• What is being asked: Read the lines below. Copy out any that hold the string "pixels".

• Supplied material:

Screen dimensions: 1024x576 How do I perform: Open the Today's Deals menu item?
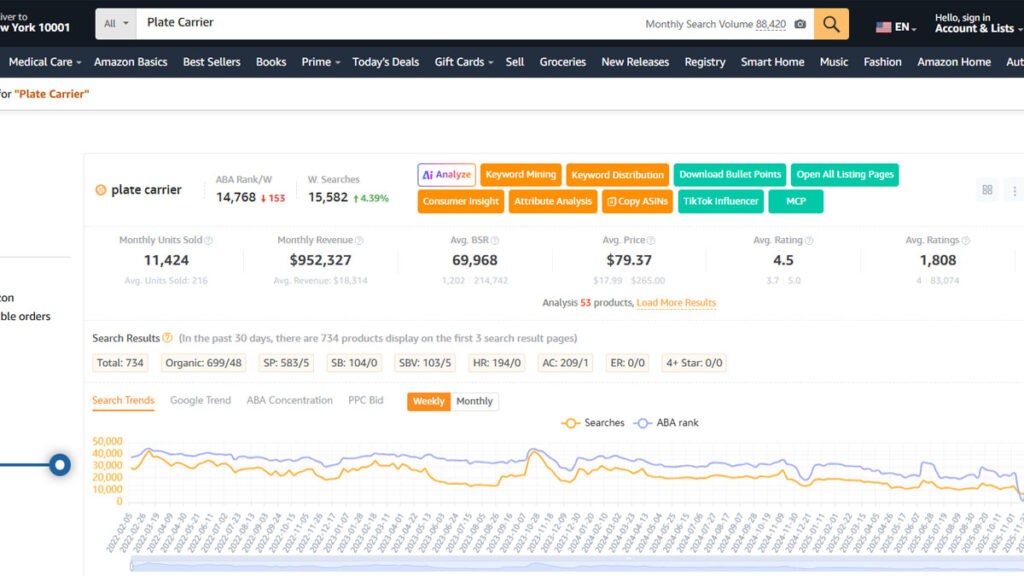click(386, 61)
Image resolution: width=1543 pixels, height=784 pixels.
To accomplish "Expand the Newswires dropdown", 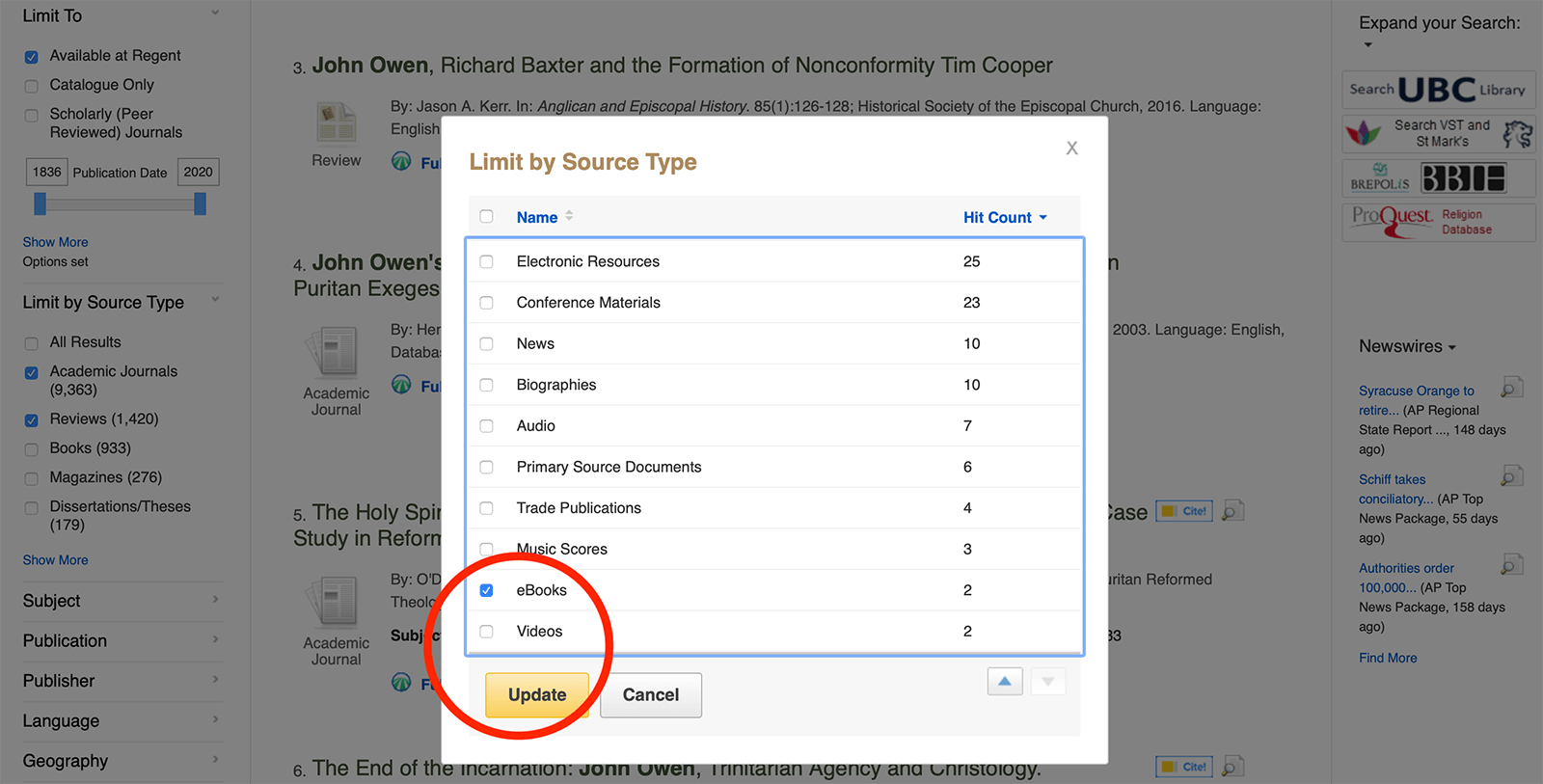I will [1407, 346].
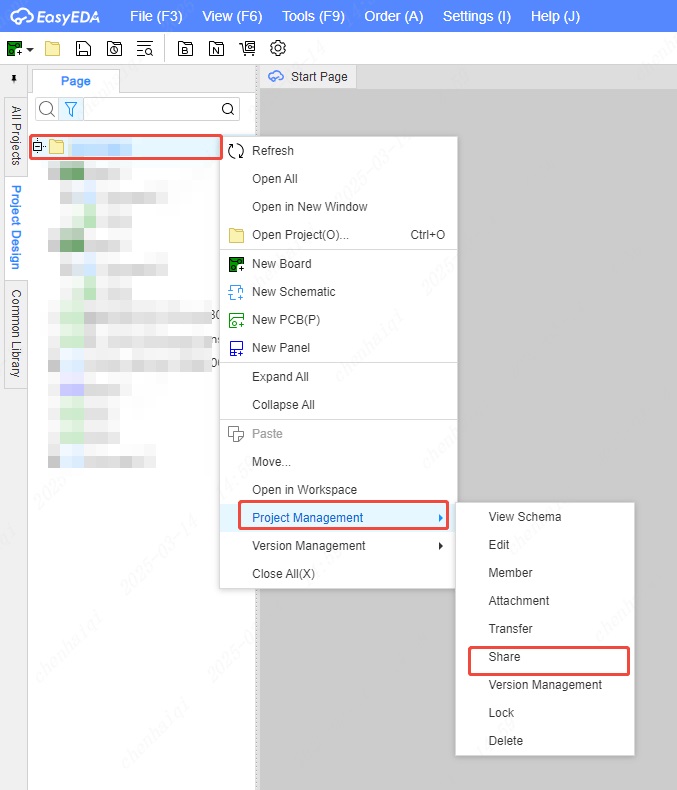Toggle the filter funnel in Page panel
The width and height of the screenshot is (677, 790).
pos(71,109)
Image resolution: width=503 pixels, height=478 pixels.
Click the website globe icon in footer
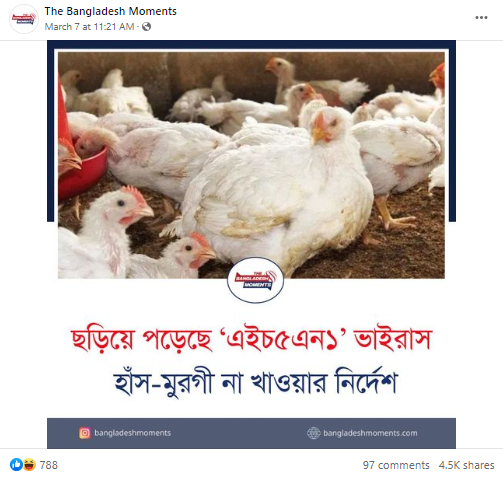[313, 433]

--

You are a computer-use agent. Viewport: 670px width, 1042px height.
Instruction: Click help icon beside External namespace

• Exercise result:
Image resolution: width=1543 pixels, height=784 pixels.
Image resolution: width=503 pixels, height=478 pixels.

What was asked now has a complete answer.